The second contribution is on the discovery of word factors. Co-occurrence statistics based word embedding techniques have proved to be very useful in extracting the semantic and syntactic representation of words as low dimensional continuous vectors. This work discovered that dictionary learning can open up these word vectors as a linear combination of more elementary word factors. I demonstrate many of the learned factors have surprisingly strong semantic or syntactic meaning corresponding to the factors previously identified manually by human inspection. Thus dictionary learning provides a powerful visualization tool for understanding word embedding representations. Furthermore, I show that the word factors can help in identifying key semantic and syntactic differences in word analogy tasks and improve upon the state-of-the-art word embedding techniques in these tasks by a large margin.

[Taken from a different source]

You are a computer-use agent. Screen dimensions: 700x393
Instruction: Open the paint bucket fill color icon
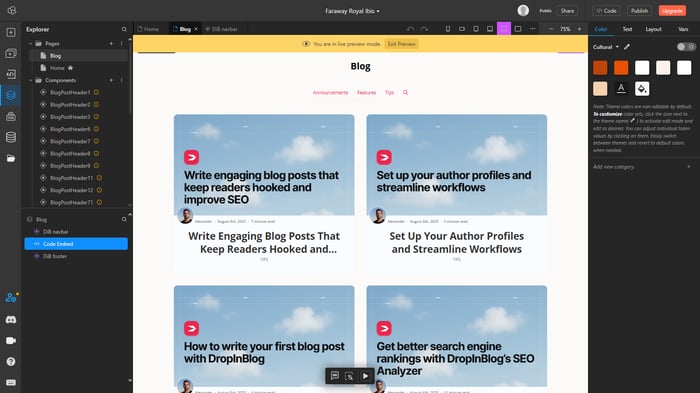pyautogui.click(x=642, y=89)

The third contribution is on a more efficient and effective way to train energy-based models (EBMs) in high-dimensional spaces. Energy-based models assign unnormalized log-probability to data samples. This functionality has a variety of applications, such as sample synthesis, data denoising, sample restoration, outlier detection, Bayesian reasoning, and many more. But training of EBMs using standard maximum likelihood is extremely slow because it requires sampling from the model distribution. Score matching potentially alleviates this problem. In particular, denoising score matching (Vincent 2011) has been successfully used to train EBMs. Using noisy data samples with one fixed noise level, these models learn fast and yield good results in data denoising (Saremi & Hyvarinen 2019). However, demonstrations of such models in high-quality sample synthesis of high dimensional data were lacking. Recently, (Song & Ermon 2019) have shown that a generative model trained by denoising score matching accomplishes excellent sample synthesis, when trained with data samples corrupted with multiple levels of noise. Both analysis and empirical evidence show that training with multiple noise levels is necessary when the data dimension is high. Leveraging this insight, a novel EBM trained with multi-scale denoising score matching is proposed. The model exhibits data generation performance comparable to state-of-the-art techniques such as GANs, and sets a new baseline for EBMs. The proposed model also provides density information and performs well in an image inpainting task.